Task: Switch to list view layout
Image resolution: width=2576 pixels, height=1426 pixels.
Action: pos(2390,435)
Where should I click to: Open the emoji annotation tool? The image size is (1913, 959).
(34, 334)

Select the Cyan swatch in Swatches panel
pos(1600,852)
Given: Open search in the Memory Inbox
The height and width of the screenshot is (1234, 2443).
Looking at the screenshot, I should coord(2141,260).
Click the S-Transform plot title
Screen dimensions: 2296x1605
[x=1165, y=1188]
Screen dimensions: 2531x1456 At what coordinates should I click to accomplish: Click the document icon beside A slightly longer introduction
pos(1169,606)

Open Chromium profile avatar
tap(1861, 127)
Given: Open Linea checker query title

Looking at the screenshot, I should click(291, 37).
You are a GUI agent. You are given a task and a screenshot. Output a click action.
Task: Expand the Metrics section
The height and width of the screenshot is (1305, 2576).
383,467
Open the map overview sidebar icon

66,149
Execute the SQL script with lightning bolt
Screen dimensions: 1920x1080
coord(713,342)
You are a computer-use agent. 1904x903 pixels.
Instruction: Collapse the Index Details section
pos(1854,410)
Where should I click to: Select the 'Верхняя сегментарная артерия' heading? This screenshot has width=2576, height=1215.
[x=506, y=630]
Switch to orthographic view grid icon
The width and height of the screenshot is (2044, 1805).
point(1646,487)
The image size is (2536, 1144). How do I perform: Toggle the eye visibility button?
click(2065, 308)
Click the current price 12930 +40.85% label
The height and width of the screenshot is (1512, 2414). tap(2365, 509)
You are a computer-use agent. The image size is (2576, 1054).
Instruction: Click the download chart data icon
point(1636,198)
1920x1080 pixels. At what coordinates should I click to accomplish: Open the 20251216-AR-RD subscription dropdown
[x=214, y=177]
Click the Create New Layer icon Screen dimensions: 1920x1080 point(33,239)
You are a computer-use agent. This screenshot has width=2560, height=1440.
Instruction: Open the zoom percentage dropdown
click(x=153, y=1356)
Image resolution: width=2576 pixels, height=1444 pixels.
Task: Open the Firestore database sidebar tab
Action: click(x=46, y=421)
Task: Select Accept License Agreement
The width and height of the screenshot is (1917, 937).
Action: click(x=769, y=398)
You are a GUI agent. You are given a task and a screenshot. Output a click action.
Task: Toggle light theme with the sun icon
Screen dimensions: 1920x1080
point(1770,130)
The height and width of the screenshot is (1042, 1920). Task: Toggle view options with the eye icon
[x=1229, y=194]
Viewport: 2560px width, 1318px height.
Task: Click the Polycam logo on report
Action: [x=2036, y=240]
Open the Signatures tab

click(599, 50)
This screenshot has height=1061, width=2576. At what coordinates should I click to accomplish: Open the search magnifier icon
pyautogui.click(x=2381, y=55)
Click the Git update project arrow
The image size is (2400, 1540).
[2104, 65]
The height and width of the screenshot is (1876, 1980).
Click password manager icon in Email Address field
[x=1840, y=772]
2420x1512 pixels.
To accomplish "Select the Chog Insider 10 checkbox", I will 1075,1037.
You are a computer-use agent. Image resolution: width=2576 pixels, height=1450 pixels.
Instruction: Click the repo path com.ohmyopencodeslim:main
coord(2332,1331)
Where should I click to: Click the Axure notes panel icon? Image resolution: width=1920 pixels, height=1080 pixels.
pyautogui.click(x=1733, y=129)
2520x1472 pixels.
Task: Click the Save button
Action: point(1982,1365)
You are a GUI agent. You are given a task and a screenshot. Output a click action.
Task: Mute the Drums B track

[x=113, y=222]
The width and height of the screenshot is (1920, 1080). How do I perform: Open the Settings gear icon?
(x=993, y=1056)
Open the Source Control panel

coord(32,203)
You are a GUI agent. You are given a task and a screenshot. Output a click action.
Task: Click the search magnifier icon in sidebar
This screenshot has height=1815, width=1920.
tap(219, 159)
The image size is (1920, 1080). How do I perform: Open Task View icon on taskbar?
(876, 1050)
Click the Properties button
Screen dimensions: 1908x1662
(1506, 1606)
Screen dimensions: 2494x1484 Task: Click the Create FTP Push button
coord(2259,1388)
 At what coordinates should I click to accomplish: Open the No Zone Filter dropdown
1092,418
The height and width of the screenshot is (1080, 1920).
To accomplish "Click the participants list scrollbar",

----

- WHAT THE TASK REQUIRES -
Reproduce the data shown above exactly.

- ANSWER FOR THIS EXERCISE -
Task: Switch to list view layout
Image resolution: width=2576 pixels, height=1426 pixels.
Action: pos(2390,435)
Where should I click to: Open the emoji annotation tool? The image size is (1913, 959).
(34, 334)

Select the Cyan swatch in Swatches panel
pos(1600,852)
Given: Open search in the Memory Inbox
The height and width of the screenshot is (1234, 2443).
Looking at the screenshot, I should coord(2141,260).
Click the S-Transform plot title
Screen dimensions: 2296x1605
[x=1165, y=1188]
Screen dimensions: 2531x1456 At what coordinates should I click to accomplish: Click the document icon beside A slightly longer introduction
pos(1169,606)

Open Chromium profile avatar
tap(1861, 127)
Given: Open Linea checker query title

Looking at the screenshot, I should click(291, 37).
You are a GUI agent. You are given a task and a screenshot. Output a click action.
Task: Expand the Metrics section
The height and width of the screenshot is (1305, 2576).
383,467
Open the map overview sidebar icon

66,149
Execute the SQL script with lightning bolt
Screen dimensions: 1920x1080
coord(713,342)
You are a computer-use agent. 1904x903 pixels.
Instruction: Collapse the Index Details section
pos(1854,410)
Where should I click to: Select the 'Верхняя сегментарная артерия' heading? This screenshot has width=2576, height=1215.
[x=506, y=630]
Switch to orthographic view grid icon
The width and height of the screenshot is (2044, 1805).
point(1646,487)
The image size is (2536, 1144). How do I perform: Toggle the eye visibility button?
click(2065, 308)
Click the current price 12930 +40.85% label
The height and width of the screenshot is (1512, 2414). tap(2365, 509)
You are a computer-use agent. The image size is (2576, 1054).
Instruction: Click the download chart data icon
point(1636,198)
1920x1080 pixels. At what coordinates should I click to accomplish: Open the 20251216-AR-RD subscription dropdown
[x=214, y=177]
Click the Create New Layer icon Screen dimensions: 1920x1080 point(33,239)
You are a computer-use agent. This screenshot has width=2560, height=1440.
Instruction: Open the zoom percentage dropdown
click(x=153, y=1356)
Image resolution: width=2576 pixels, height=1444 pixels.
Task: Open the Firestore database sidebar tab
Action: click(x=46, y=421)
Task: Select Accept License Agreement
The width and height of the screenshot is (1917, 937).
Action: click(x=769, y=398)
You are a GUI agent. You are given a task and a screenshot. Output a click action.
Task: Toggle light theme with the sun icon
Screen dimensions: 1920x1080
point(1770,130)
The height and width of the screenshot is (1042, 1920). Task: Toggle view options with the eye icon
[x=1229, y=194]
Viewport: 2560px width, 1318px height.
Task: Click the Polycam logo on report
Action: [x=2036, y=240]
Open the Signatures tab

click(599, 50)
This screenshot has height=1061, width=2576. At what coordinates should I click to accomplish: Open the search magnifier icon
pyautogui.click(x=2381, y=55)
Click the Git update project arrow
The image size is (2400, 1540).
[2104, 65]
The height and width of the screenshot is (1876, 1980).
Click password manager icon in Email Address field
[x=1840, y=772]
2420x1512 pixels.
To accomplish "Select the Chog Insider 10 checkbox", I will 1075,1037.
You are a computer-use agent. Image resolution: width=2576 pixels, height=1450 pixels.
Instruction: Click the repo path com.ohmyopencodeslim:main
coord(2332,1331)
Where should I click to: Click the Axure notes panel icon? Image resolution: width=1920 pixels, height=1080 pixels.
pyautogui.click(x=1733, y=129)
2520x1472 pixels.
Task: Click the Save button
Action: point(1982,1365)
You are a GUI agent. You are given a task and a screenshot. Output a click action.
Task: Mute the Drums B track

[x=113, y=222]
The width and height of the screenshot is (1920, 1080). How do I perform: Open the Settings gear icon?
(x=993, y=1056)
Open the Source Control panel

coord(32,203)
You are a GUI agent. You are given a task and a screenshot. Output a click action.
Task: Click the search magnifier icon in sidebar
This screenshot has height=1815, width=1920.
tap(219, 159)
The image size is (1920, 1080). How do I perform: Open Task View icon on taskbar?
(876, 1050)
Click the Properties button
Screen dimensions: 1908x1662
(1506, 1606)
Screen dimensions: 2494x1484 Task: Click the Create FTP Push button
coord(2259,1388)
 At what coordinates should I click to accomplish: Open the No Zone Filter dropdown
1092,418
The height and width of the screenshot is (1080, 1920).
To accomplish "Click the participants list scrollbar",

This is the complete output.